Google's proposed acquisition of Fitbit can proceed, with conditions, the European Commission said. There was an investigation of the transaction and the companies' complementary activities, it said Thursday. Fitbit has limited market share in the smartwatch segment in Europe, where there are many larger rivals, such as Apple, Garmin and Samsung, so the acquisition will lead to "very limited horizontal overlaps," the EC said. The probe focused on data collected by Fitbit wearable devices and the interoperability of those devices with Google's Android operating system for smartphones. The EC was concerned Google would acquire Fitbit's database on users' health and fitness, plus the technology to develop a similar database, making it hard for rivals to match Google's services in online search advertising. Other worries were that Google might restrict competitors' access to Fitbit's web application programming interface, to the detriment of European startups in the emerging digital healthcare space, and that Google could put competing makers of wearable wrist devices at a disadvantage by degrading their operability with Android smartphones. Google has offered commitments on advertising, web API access and Android APIs to run for 10 years and be monitored by a trustee to be appointed before the transaction closes, the EC said. "This deal will spur innovation in wearable devices and enable us to build products that help people lead healthier lives," emailed a Google spokesperson. "We understand that regulators wanted to look closely at this transaction, and we have worked constructively with them to resolve their concerns, including the set of legally binding commitments the" EC accepted. The spokesperson cited his company's past "assurances" about the takeover and privacy and working with other stakeholders.

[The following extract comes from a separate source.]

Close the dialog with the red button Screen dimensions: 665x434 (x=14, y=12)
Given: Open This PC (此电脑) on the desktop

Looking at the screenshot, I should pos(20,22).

Qualcomm and Google extended Project Treble to enable more Snapdragon-based platforms to run the latest Android operating system with fewer resources and a “predictable software lifecycle,” said the companies Wednesday. OEMs can upgrade mobile devices without modifying Qualcomm software, and use a common Android software branch to upgrade Snapdragon-based devices, they said. Android users “will have the latest OS upgrades and greater security on their devices,” said David Burke, Google vice president-Android engineering.

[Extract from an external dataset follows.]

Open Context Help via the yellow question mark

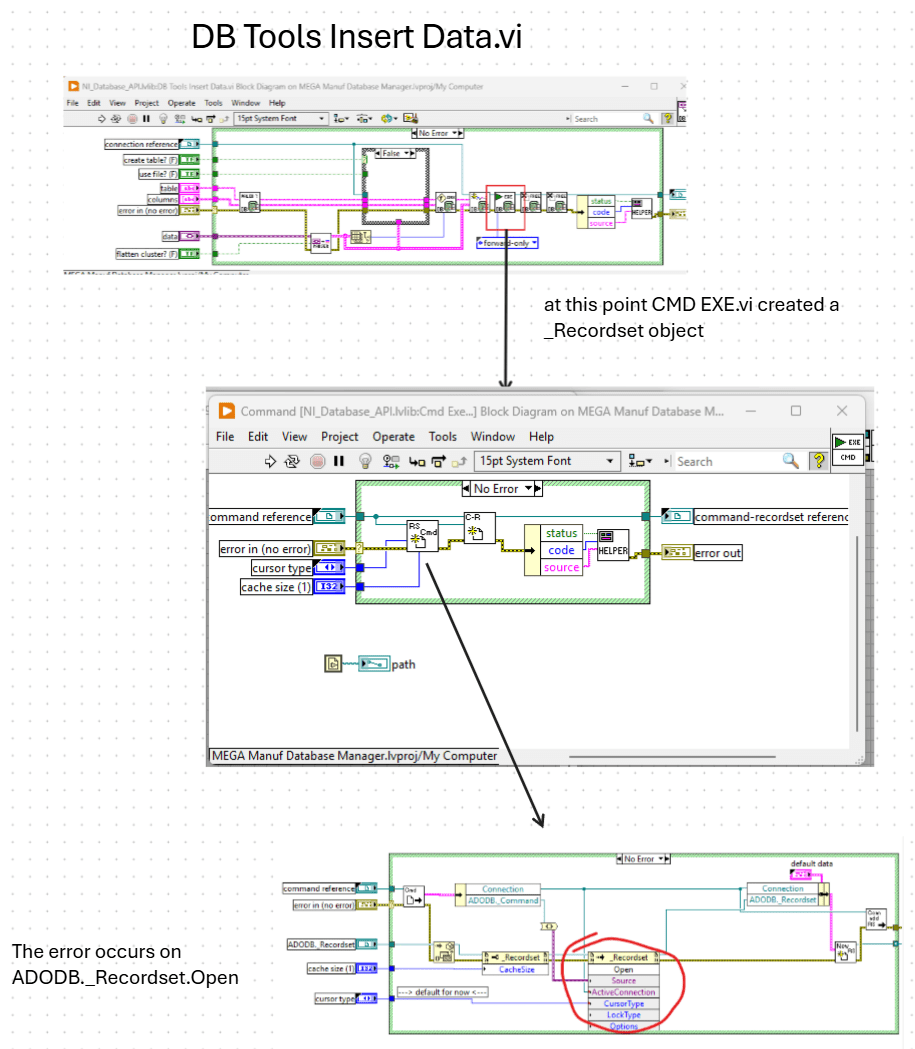(x=819, y=460)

Qualcomm’s 678 mobile entertainment platform, which follows the 675, offers a 460 CPU core clock speed up to 2.2 GHz, improved graphics processor performance and support for triple camera photos with up to 48 megapixels and zero shutter lag, said the company Tuesday. Its artificial intelligence engine features bokeh, low-light capture and laser autofocus, allowing users to enhance photos, it said. It enables 4K video capture, slow motion, 5x optical zoom and dual-camera support up to 16 megapixels. The platform supports advanced carrier aggregation with downloads up to 600 Mbps and uploads up to 150 Mbps.